A few interesting links that a google search for Savage Worlds turned up:
On some guy's blog from a month ago, he talks about 3 things he hates about Savage Worlds. In adjacent posts he also discusses things he likes about it, and things the GM should avoid, but the "Three Bad Things" post is most interesting to me. Not because I want to bag on the game, but because his 3 nits are different from the nits I pick. I love bennies, and hadn't yet noticed the character generation issues he belabors. He considers the damage system (which I dislike) to be one of the best features of the game. The three consecutive posts make for an interesting read.
This Savage Worlds probability analysis pretty much confirms what I'd felt: the odds in Savage Worlds are a little strange. If the difficulty is 6, you're better off with a d4 than a d6. If the difficulty is 12, you're better off with a d10 than a d12. That much I'd begun to suspect, but I'm glad to see that once the numbers are crunched out further, the differences are only a percent or so off. I was a little worried the mathematical paradox would be far greater. Just the same, I still see little point in taking anything above a d8.
What every new Savage Worlds GM needs to know, according to the Pinnacle Forums. The most useful to me is the "balanced encounters" system. "System" may be too generous a term for it, but it's a step in the right direction. I've been playing Scion for the past year and change, so I'm sick and tired of RPGs that give you no clues how long a fight will last and whether the PCs will slaughter, be slaughtered, or just spin their wheels ineffectively till the GM improvs a solution. In a nutshell, the "almost a system" presented on the forum is this: determine average damage for the heroes. Set the Toughness of the foes at 0-1 points above that average damage. For every PC, add 2 extras or 1 wild card villain, or increase the toughness of an existing villain by 1. Roughly. YMMV.
Savagepedia is a wiki, so anything I say about it could be completely invalidated at the drop of a hat.
Combat Survival Guide is technically just a table of modifiers, but it's organized as a problem-solving tool, so you can figure out what you need to do depending on the situation. Even traditionally "non-combat" characters will find something in that PDF that they can do to help the group win the fight. Tricks and Tests of Will are some of my favorite parts of the Savage Worlds system.
5 comments:
Ouch. Belabors? Well, I'm glad you found it interesting anyway.
no offense intended. You obviously put alot of thought into the topic.
P.S.: I't not like I have any right accusing someone else of being wordy.
BTW, I'd be interested to hear what your three nits would be.
I’ve already spent some serious word count on exactly that (there’s several fairly bitchy Savage Worlds posts in the past couple weeks of my blog) but I’ll summarize:
1) Damage Rolls. I like the one big roll instead of lots of little record keeping, but I hate how big some of those rolls get. Grenades, rockets, blunderbusses and lasers have you rolling 3 or more dice and adding them together. A LAW with a Raise is 5d6+2, and chances are a couple of those 5 dice will ace. Then you subtract toughness, and divide the remainder by 4. Then they can spend bennies to make soak rolls. Yuck. There’s a chance the target might survive if their Vigor’s good enough, so you can’t just fiat it to “he’s blown to bits, lets skip those 10 dice.”

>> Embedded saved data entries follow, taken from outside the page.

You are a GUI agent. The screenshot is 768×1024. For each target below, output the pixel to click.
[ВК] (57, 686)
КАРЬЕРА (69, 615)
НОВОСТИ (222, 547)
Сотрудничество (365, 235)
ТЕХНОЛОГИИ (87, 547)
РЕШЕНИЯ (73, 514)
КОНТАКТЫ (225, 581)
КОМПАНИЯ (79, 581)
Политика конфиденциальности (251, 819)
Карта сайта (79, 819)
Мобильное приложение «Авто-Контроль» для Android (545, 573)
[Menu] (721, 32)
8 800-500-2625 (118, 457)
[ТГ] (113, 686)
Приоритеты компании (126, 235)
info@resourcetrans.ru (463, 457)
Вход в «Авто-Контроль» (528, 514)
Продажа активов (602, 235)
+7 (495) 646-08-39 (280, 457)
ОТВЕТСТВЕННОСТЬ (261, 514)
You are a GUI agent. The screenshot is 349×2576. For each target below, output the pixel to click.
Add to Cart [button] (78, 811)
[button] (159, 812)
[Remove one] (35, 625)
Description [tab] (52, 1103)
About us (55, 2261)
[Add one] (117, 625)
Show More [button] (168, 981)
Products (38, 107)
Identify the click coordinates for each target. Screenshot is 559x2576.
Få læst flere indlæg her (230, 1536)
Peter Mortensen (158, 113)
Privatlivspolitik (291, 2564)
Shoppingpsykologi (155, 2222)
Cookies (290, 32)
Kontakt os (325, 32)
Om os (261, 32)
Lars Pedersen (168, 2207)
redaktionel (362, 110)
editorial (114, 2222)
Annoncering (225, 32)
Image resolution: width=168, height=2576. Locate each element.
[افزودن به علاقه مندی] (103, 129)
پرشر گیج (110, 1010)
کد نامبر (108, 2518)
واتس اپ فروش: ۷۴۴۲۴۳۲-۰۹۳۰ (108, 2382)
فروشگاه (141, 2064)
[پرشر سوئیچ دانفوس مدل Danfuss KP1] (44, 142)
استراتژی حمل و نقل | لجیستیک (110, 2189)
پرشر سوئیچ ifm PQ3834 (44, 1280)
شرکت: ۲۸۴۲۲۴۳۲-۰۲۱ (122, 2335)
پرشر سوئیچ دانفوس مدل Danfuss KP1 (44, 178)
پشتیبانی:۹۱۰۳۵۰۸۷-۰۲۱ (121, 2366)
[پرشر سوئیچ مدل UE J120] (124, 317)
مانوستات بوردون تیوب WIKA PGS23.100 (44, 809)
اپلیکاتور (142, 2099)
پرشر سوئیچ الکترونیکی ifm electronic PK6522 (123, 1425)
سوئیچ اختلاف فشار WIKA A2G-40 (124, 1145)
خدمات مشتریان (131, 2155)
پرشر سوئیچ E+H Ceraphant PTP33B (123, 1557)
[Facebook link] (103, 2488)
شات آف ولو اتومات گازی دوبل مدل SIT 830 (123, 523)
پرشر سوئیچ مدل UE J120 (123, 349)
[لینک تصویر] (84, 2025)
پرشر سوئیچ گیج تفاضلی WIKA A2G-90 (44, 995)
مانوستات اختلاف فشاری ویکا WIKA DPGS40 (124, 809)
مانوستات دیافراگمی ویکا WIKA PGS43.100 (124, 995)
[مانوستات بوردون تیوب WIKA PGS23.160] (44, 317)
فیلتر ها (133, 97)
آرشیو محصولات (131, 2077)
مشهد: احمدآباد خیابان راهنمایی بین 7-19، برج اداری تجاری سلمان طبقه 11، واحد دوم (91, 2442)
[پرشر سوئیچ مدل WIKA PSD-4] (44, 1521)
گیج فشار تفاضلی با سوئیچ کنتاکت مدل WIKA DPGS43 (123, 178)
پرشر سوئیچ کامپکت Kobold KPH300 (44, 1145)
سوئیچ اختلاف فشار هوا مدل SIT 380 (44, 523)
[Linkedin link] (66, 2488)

2) Vagueness about number of actions, and how that stacks with the Edges that remove multi action penalties or grant extra actions (like First Strike). Some PCs just get a ton of actions. This is overwhelming for new players, and can make other people’s turns seem long and boring. I think this will go away with more experience with the system, but it turned me off pretty badly on my first session. The rest of the group had been running it for a while, and really liked SW, which is good ‘cause without them I would have given up.
3) Diminishing returns on larger dice. Each increase in die type gives slightly less of a bonus than the increase before it. Getting the d4 in some skill is always worth it, and upgrading to d6 is always worth it. D8 still gives a decent benefit, but the drawbacks start to get pronounced – in order to have a d8 on an attribute, you must have a d4 on a different attribute – so your d8 skill either costs twice as many skill points or is accompanied by the drawback of having a weakness in your attributes. Those drawbacks get steeper at d10 and d12, but the corresponding increase in average die roll (and in percentage chance of getting the baseline success of a 4) is less with each increase in die type.